Given task 1
Reproduce the entire post about hitting a fitness plateau, word for word.

--- start of Excerpt ---

I’m about half way through Month 2 of Insanity Max: 30, and I believe I hit a plateau this week. All of my times are improving from last week’s workouts, which is a good sign of progress, but I’m not pushing myself as hard as I should. My weight has remained steady for weeks now, and I seem to look about the same, too. I’ve plateaued, and I don’t know what it’ll take for me to move past this. That’s partly because I’m okay with where I am right now. I look good, I feel good, and all in all, I’m doing good in all facets of my life. I have no drive to push myself past the breaking point, and I don’t know if that’s a good thing or a bad thing.

I don’t want to slow down. I don’t feel like slowing down, and that’s a good thing. I don’t feel burnt out; in fact, I feel super motivated to keep pushing myself harder and harder. But that’s mostly toward my writing and not my health. My health has been a constant during this journey, and it’s one of those things that has outplayed its novelty factor and has turned into this thing I just do. Insanity is fun, and I love Shaun T1 yelling at me to keep pushing myself, but I’m not. Not really. Again, I’m happy with where I am, and these workouts just feel like maintenance. My weight’s steady, my progress is steady, and my mood is content. Don’t know what to do.

--- end of Excerpt ---
--- start of Data entries ---

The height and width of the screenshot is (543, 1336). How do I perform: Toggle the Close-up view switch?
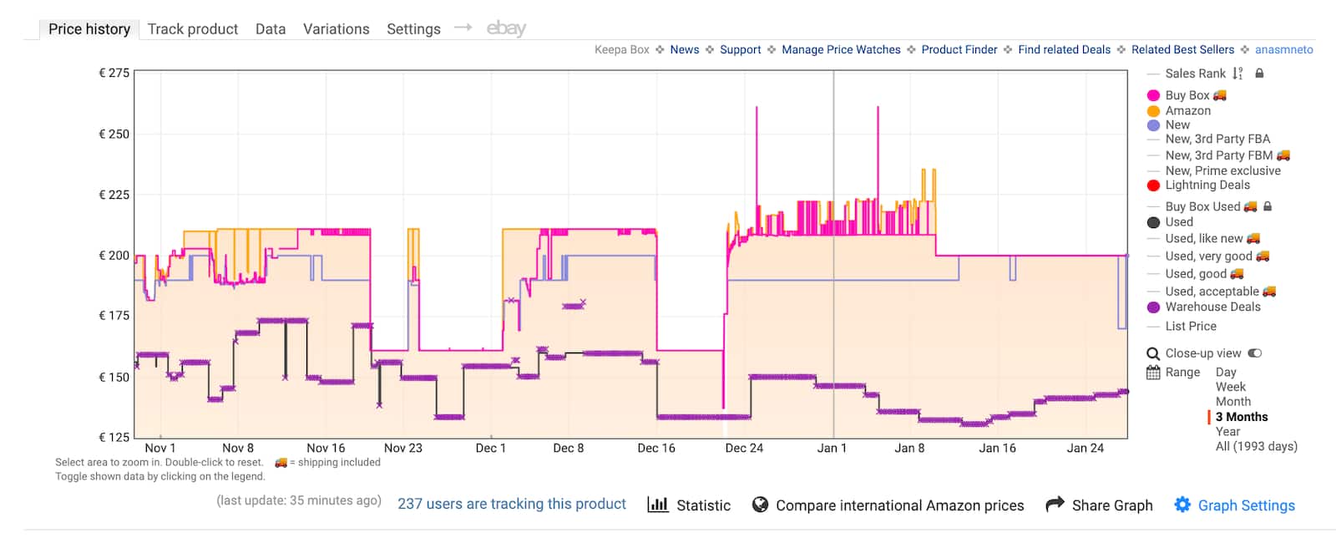coord(1255,353)
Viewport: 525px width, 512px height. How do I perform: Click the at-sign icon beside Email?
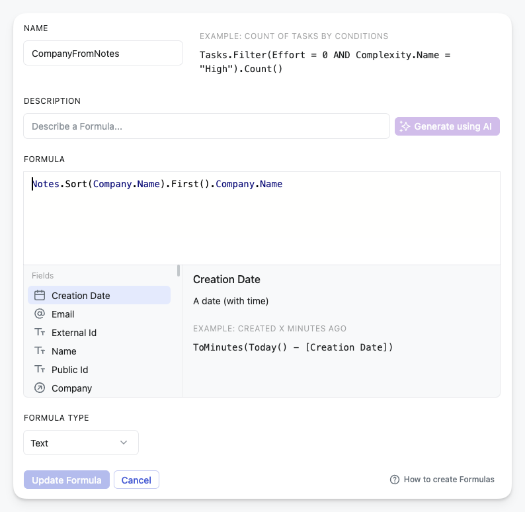[x=40, y=314]
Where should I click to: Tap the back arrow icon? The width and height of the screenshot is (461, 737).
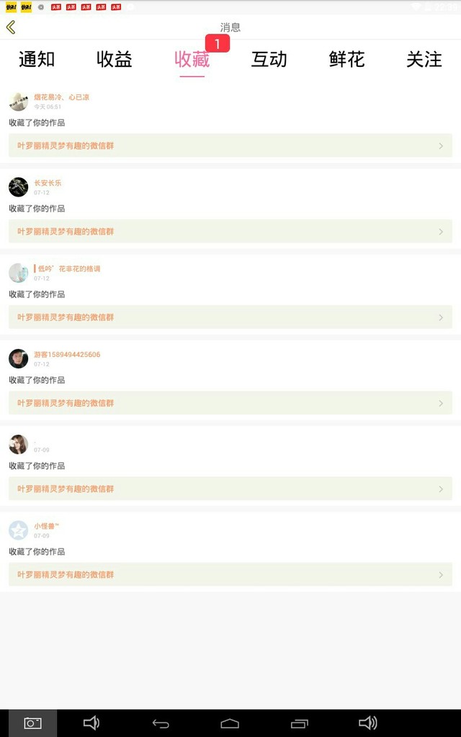click(11, 27)
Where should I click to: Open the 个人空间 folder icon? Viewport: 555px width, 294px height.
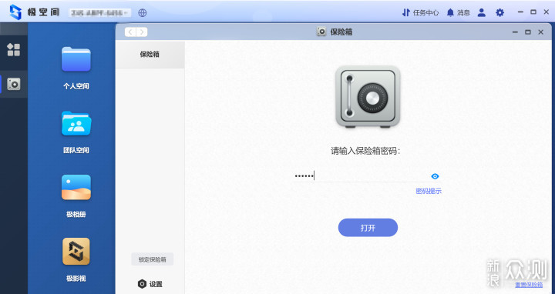coord(76,59)
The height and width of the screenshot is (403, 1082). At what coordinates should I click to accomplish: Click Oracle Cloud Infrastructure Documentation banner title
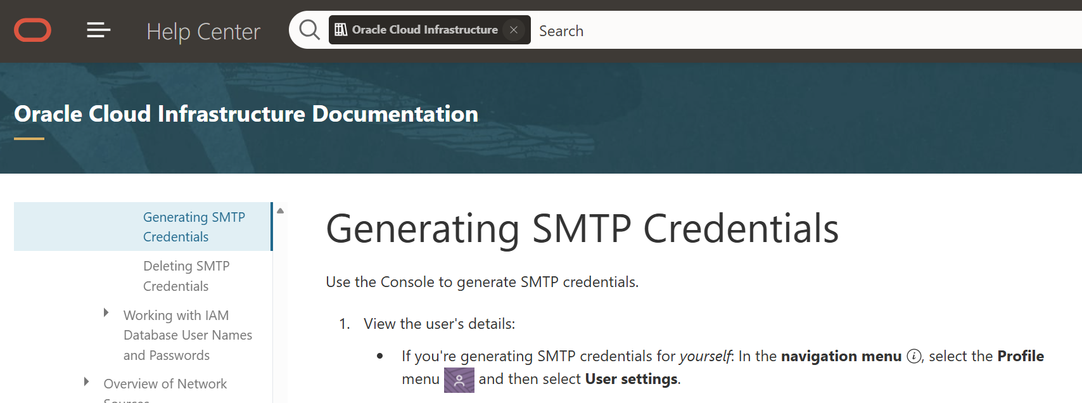(x=246, y=114)
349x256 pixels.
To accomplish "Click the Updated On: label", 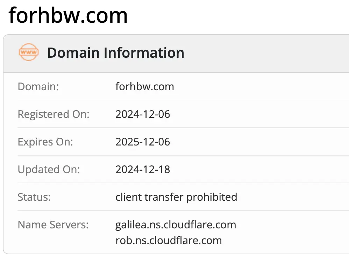I will (x=49, y=169).
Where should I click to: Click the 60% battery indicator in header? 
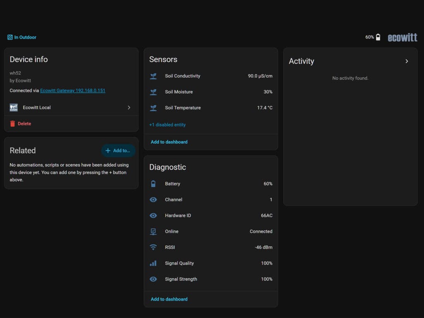(373, 37)
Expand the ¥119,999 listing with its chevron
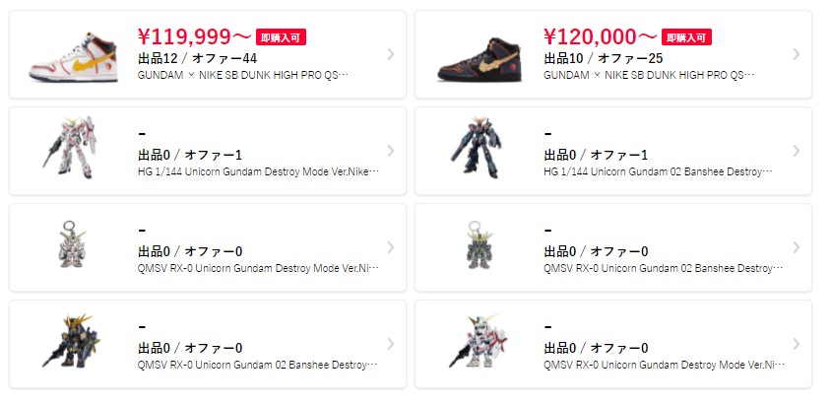This screenshot has width=831, height=405. 391,54
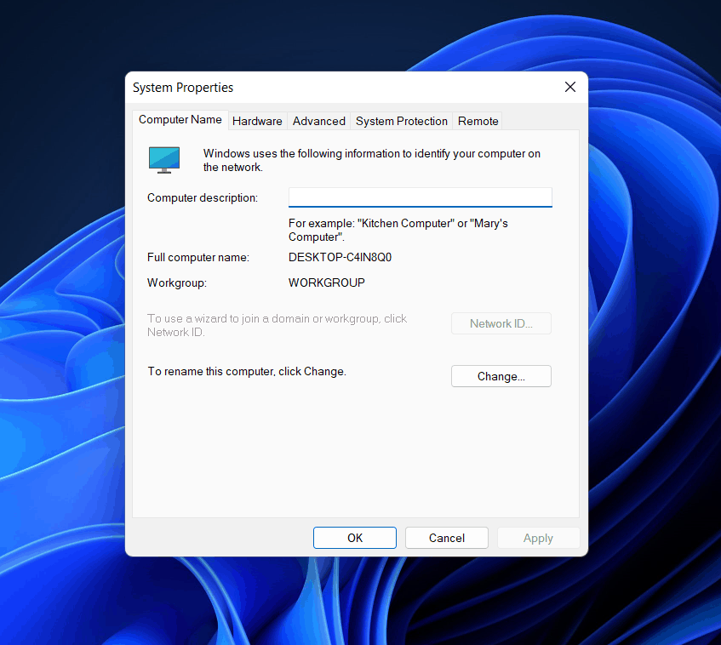721x645 pixels.
Task: Click the Apply button
Action: point(538,537)
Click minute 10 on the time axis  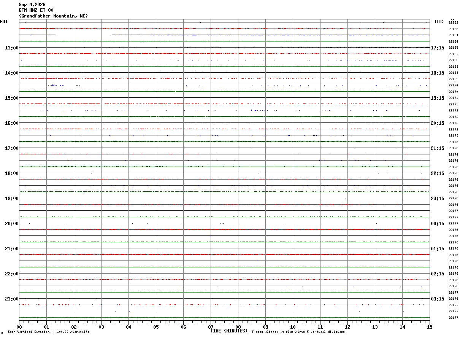click(x=293, y=327)
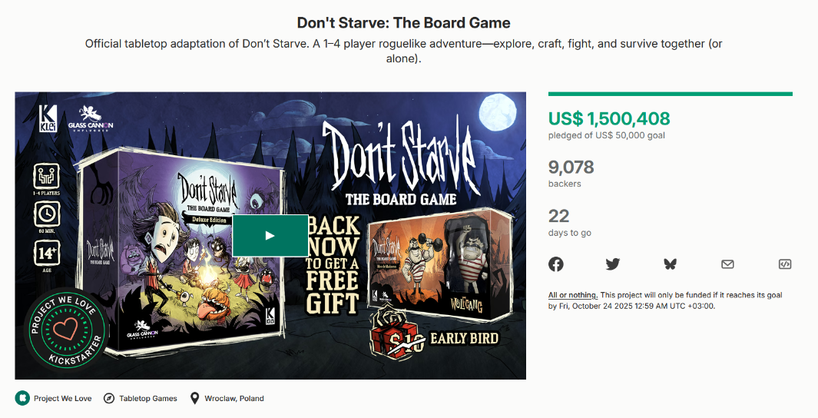Click the 60 min clock icon in the banner
Viewport: 818px width, 418px height.
coord(47,214)
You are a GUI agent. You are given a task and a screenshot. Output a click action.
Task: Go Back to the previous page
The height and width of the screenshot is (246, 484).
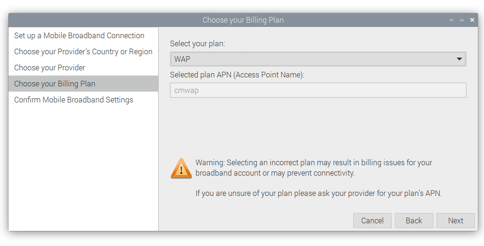(414, 221)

--- end of Data entries ---

Given task 2
State how many lines of the records contain the word "perform". Reply with the number alone.

Task output 1
I’m about half way through Month 2 of Insanity Max: 30, and I believe I hit a plateau this week. All of my times are improving from last week’s workouts, which is a good sign of progress, but I’m not pushing myself as hard as I should. My weight has remained steady for weeks now, and I seem to look about the same, too. I’ve plateaued, and I don’t know what it’ll take for me to move past this. That’s partly because I’m okay with where I am right now. I look good, I feel good, and all in all, I’m doing good in all facets of my life. I have no drive to push myself past the breaking point, and I don’t know if that’s a good thing or a bad thing.

I don’t want to slow down. I don’t feel like slowing down, and that’s a good thing. I don’t feel burnt out; in fact, I feel super motivated to keep pushing myself harder and harder. But that’s mostly toward my writing and not my health. My health has been a constant during this journey, and it’s one of those things that has outplayed its novelty factor and has turned into this thing I just do. Insanity is fun, and I love Shaun T1 yelling at me to keep pushing myself, but I’m not. Not really. Again, I’m happy with where I am, and these workouts just feel like maintenance. My weight’s steady, my progress is steady, and my mood is content. Don’t know what to do.

Task output 2
2